I just completed Volume 8: The War of the Ring (1990), which is the third book to address the writing of LOTR. It covers the battle for Helm’s Deep, the Ents’ destruction of Isengard, and the Battle of the Pelennor Fields outside of Minas Tirith. There is also a section on Frodo and Sam’s journey through the Emen Muil Mountains, their encounter with Faramir, and finally the fight with Shelob the spider.


I read The History of Middle-Earth as much for its insight into the writing process as for being a Tolkien fan. There is a feeling of completeness to LOTR, as though the story could not unfold in any other manner. So, to see the extent of Tolkien’s struggles makes the final version all the more impressive. So many times he could have gone down any number of roads – and probably would have made it work out fine – and yet the way the story does unfold seems right.


Tolkien: "Behind me are my notes for Chapter One."

Tolkien had a history of tinkering with his stories. The tales from The Silmarillion were revised and rewritten countless times, and even still he never reached a final version that satisfied him. (My favorite take has Sauron as a giant-sized black cat guarding Morgoth’s fortress).
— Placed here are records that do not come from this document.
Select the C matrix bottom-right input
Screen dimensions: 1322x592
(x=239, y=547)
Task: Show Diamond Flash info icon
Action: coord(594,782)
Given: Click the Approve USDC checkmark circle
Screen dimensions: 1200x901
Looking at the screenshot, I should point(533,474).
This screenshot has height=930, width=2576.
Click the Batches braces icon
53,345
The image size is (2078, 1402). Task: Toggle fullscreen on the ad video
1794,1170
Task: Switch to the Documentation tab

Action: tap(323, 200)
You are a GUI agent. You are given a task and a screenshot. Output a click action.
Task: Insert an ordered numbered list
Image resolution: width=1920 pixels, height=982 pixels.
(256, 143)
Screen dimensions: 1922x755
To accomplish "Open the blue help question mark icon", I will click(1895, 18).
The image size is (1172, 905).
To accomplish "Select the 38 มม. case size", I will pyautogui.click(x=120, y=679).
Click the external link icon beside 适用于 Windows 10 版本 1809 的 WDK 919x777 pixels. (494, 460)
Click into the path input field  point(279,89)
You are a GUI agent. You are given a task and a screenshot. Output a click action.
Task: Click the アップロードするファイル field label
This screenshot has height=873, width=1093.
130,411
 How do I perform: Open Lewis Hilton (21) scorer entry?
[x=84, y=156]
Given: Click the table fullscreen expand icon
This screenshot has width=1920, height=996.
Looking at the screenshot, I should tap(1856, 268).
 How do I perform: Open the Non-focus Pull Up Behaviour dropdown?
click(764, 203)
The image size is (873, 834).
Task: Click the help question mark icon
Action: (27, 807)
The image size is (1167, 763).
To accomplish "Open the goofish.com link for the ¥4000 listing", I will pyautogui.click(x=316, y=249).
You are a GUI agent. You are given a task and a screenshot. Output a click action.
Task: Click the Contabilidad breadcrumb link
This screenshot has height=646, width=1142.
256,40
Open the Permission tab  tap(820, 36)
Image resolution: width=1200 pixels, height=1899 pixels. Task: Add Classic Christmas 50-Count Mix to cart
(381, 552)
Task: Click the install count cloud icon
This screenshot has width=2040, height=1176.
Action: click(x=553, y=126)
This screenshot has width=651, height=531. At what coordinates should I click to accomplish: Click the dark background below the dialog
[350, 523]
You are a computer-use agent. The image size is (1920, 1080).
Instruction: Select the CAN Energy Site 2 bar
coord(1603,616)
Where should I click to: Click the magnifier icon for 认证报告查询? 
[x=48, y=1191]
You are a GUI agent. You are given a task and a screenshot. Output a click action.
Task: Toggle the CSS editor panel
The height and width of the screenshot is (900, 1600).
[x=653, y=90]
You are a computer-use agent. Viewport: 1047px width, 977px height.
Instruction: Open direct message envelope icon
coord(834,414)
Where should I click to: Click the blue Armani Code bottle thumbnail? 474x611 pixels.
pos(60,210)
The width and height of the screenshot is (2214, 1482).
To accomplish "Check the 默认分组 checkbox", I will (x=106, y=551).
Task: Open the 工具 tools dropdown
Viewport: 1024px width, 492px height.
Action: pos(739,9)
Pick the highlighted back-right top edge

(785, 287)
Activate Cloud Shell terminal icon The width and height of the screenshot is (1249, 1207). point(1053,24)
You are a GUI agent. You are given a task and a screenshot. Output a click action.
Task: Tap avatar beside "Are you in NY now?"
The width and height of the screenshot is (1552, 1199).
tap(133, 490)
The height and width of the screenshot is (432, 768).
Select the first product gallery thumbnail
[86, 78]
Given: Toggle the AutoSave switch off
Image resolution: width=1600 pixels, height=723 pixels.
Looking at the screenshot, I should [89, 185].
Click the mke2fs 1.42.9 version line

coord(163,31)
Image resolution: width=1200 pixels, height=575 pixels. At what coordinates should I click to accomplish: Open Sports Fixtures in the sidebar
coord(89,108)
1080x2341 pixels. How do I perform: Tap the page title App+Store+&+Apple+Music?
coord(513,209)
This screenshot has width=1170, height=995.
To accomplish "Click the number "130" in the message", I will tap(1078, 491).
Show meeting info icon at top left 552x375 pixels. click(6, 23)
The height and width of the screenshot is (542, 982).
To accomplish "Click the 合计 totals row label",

But in his relentless combing through his stories, typically he did untangle the most gnarled knots. At least for LOTR, he got where he wanted to go.


As evidenced in The War of the Ring, Tolkien wrote many outlines, notes, and drafts, and to make it even more complicated, he often wrote over earlier drafts. His handwriting at times was incomprehensible (even to Tolkien himself), so that his son had quite a job to identify words out of the crabbed handwriting.


There are interesting glimpses into alternative takes on certain events, such as Eowyn dying during her fight with the Nazgul, and Denethor not being a completely atrocious father. But you can also see Tolkien working it out – going over plot points, trying to determine what the smoothest course will be. If you have the patience, the various versions of episodes gives a curious insight into the creative process.


The War of the Ring, admittedly, has its tedious moments. There is excessive attention to the chronology of events. Given that the Fellowship has fractured by this point – Frodo and Sam heading to Mordor, Pippin and Merry captured by Orcs, and Aragorn, Legolas, and Gimli in hot pursuit – Tolkien had his work cut out for him in terms of keeping the events in line. For example, one of the Nazgul flies west out of Mordor on its way to Orthanc. Tolkien had to keep redetermining what date that occurred, given that all his characters are in motion. If Frodo and Sam are at the crossroads, where would that put Aragorn? And when the Nazgul flies overhead, which day is it? And let's not even get into Tolkien's obsession with the phases of the moon.


Ultimately, I’m not sure I cared to drill down into that much data. I was more fascinated by the nuggets of information about Faramir, Eowyn, and Shelob (who at one point was a whole pack of spiders).


The next volume in the 12-volume history is Sauron Defeated, which covers the completion of LOTR. The remainder of the series continues with later versions of The Silmarillion.